La poetessa serba, vive tra Belgrado e New York ed è un’icona mondiale della letteratura. Vanta nel suo percorso artistico amicizie e incontri importanti come Northrop Frye e Harold Bloom,Crnjanski e Vasko Popa, Mark Strand e Joseph Brodsky.Ma i temi ricorrenti sono l’identità del popolo slavo, l’amore per il mito e la madre Terra.

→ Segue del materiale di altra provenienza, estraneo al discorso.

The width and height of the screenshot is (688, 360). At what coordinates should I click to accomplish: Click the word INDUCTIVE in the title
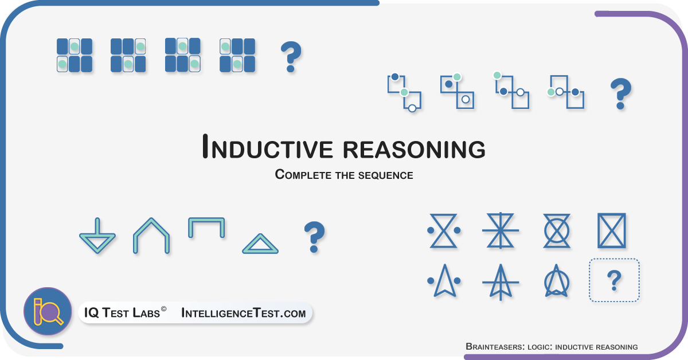click(x=268, y=147)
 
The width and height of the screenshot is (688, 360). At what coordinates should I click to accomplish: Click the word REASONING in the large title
click(x=414, y=150)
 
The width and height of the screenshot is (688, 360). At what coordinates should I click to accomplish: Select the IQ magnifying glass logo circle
click(x=48, y=311)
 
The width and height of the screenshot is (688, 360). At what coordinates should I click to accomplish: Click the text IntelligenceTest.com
click(x=244, y=313)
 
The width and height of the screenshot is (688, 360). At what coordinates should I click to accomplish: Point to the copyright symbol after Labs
click(x=164, y=309)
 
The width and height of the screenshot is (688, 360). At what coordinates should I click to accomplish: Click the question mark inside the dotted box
click(x=614, y=280)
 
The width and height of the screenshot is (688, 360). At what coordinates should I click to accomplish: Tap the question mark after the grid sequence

Così si esprime Dante Maffia nella prefazione al libro:

E’ libro impegnato e lirico insieme; libro che sa porre l’accento sulla condizione umana e sui valori; libro che sottolinea in maniera dolce e corale, alla Boris Pasternak, per fare un riferimento, le ragioni delle radici; libro, direbbero sia Carlo Marx e sia Papa Bergoglio, civile, che non significa il contrario di incivile, ma che pone in essere problematiche vive, palpitanti, attuali, a cominciare dallo sfaldamento della Jugoslavia fino ad arrivare alla pandemia del coronavirus. Maja non è una poetessa che cincischia, che pilucca un chicco d’uva e si bea del sapore. Ella incide col bulino i sentimenti e ne ricava un canto appassionato e spesso superbo, però sempre tenuto su un piano di chiarezza espressiva per non creare confusione e ambiguità. E ancora: Belgrado ha una magia che si fa toccare con mano, un sapore che al Kalamegdan si riesce a godere e Maja Herman Sekulic , senza insistere, ha saputo farmi sentire queste emozioni nelle sue parole alate, lievi, perfino dolci, anche quando l’argomento trattato ha un retroterra drammatico o tragico

Una genealogia del ventesimo secolo

I

Discendo da due genealogie

che non esistono più,

Le mie radici sono in due stati

che non ci sono più,

ed entrambi erano piccoli Imperi del drago europeo,

entrambi andarono alla deriva

lungo il Danubio fino agli Inferi

uno all’inizio, l’altro alla fine del secolo.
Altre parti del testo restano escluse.